Though it was a long dinghy ride, we decided to head into Lewes for one day. It’s over a mile into town, but the inlet is lined with condos and every square inch of shore is lined with slips. It’s more of a motor boat town (lots of small power boats for fishing charters), but there were a fair number of sailboats too. There’s a nice new dinghy dock in a newly renovated park just 2 blocks from the center of town.

 

Original fisherman’s cottage – looks like our home!

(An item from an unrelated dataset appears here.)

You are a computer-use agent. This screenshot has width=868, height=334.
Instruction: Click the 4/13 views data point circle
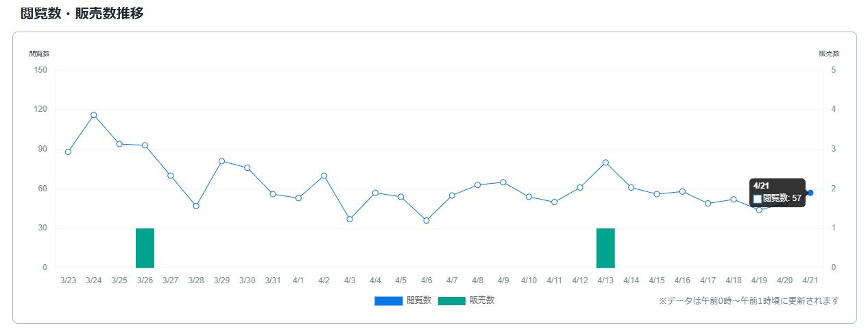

Lewes (pronounced like ‘Lewis’) was founded by the Dutch as a whaling station in the 1600’s. There’s a fair amount of history remaining despite the fact that the settlement didn’t last long and a local native tribe of Lenni Lenape massacred the bunch. The town was later rebuilt and given to the British, before bad luck struck again and Captain Kidd visited at the end of the 1600’s. And then there was the bombing during the War of 1812. The ‘cannonball house’ still proudly bears the scar from a cannonball that struck it. Through the years it never lost its seafaring touch, though now it looks to be aimed more at tourists (not complaining).

Lewes historical park

We wandered through the usual few blocks of cute shops full of clothes I can no longer afford, & then walked to the Zwaanendael Museum. The museum was built in 1931 in memory of the original Dutch settlement. It’s part of a lovely park that also includes one of the original houses from the town. Built in 1730, it looks not all that dissimilar to our house back in New Jersey.

 

 

 

 

Cocktails & apps; fresh focaccia back on board before setting sail again

We continued to wander through town enjoying the architecture – lots of small cottages, all well preserved. A few blocks north was a small but well stocked market so I did some provisioning. Then we headed back downtown. The local Mexican restaurant, Agave, opened for lunch at 3. We got there 5 minutes early to find a line from the door around the corner and down the block. Luckily when the doors opened there was room for everyone. We grabbed seats at the bar for a margarita and a beer, and really tasty food. The portions were huge – big enough to be leftovers for dinner the following night.

A different way of enjoying the sunset. See how great those ratlines can be!